I am incredibly surprised and delighted to be included in the top 50 inspirational women in tech in the UK, and I am pleased to receive this award for all the inspirational women in Dstl, who undoubtedly will be in the top 50 in the future.
Dstl has undertaken talent management for some time, and rather like a football scout spotting talent of the future, I was one of those people who was spotted 10 years ago as a future leader.
I have been on numerous leadership development courses, mentorship, coaching and more recently the Dstl #mypersonalbest programme to help hone my leadership development and experiences to give me the capability and conviction to apply for Executive positions.
Among those speaking at the event was Hillary Rodham Clinton, Former United States Secretary of State, who took part in ‘A Conversation on Leadership’ panel.
I think it is very important that senior roles in any organisation represent society at large.

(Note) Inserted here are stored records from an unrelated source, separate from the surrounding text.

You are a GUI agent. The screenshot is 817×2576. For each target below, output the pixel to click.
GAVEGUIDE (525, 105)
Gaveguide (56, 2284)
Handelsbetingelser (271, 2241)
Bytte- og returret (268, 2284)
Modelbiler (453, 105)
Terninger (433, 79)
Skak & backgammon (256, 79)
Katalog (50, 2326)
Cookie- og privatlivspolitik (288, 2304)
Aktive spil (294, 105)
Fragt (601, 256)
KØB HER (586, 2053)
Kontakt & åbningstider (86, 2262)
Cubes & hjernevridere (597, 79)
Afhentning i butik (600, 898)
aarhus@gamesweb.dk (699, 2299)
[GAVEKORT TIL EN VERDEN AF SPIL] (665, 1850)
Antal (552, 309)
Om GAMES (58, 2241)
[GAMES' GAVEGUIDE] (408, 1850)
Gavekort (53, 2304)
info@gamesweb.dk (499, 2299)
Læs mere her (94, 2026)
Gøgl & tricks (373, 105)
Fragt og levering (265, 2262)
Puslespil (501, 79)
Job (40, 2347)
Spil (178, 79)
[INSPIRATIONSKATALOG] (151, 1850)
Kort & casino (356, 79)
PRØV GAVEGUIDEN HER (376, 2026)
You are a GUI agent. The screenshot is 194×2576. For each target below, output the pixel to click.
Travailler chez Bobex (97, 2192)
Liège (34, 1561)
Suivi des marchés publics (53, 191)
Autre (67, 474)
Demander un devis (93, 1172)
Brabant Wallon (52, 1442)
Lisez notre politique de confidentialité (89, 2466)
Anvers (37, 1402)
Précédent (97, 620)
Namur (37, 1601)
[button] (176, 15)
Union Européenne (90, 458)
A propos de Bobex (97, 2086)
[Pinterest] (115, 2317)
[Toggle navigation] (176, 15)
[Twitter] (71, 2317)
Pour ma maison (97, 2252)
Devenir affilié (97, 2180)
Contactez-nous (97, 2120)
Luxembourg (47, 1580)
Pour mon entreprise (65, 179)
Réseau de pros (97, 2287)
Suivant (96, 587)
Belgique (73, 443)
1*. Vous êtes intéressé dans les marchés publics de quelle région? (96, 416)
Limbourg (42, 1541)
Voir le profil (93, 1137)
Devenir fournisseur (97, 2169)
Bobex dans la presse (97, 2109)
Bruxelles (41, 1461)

It is also important for women to have a role model within their senior leadership, and I take my responsibility of being that role model for our female staff in Dstl very seriously.
I like to think I can be my true self at work at a senior level, and I hope that it inspires women to have confidence in being themselves too.
Inspiring Fifty UK 21 is an initiative that highlights women who are driving the tech industry in the UK. These women are role models to look up to with the initiative bringing more visibility and recognition to them, and helping to increase the diversity in the field of technology. Linda says women should seek out the opportunities, rather than wait for them to appear.
I don’t think that more opportunities should be made available for women - rather that women should see roles that they can make a success of and have the confidence to go for them, and not let their lifestyle, and a perceived lack of assertion, hold them back.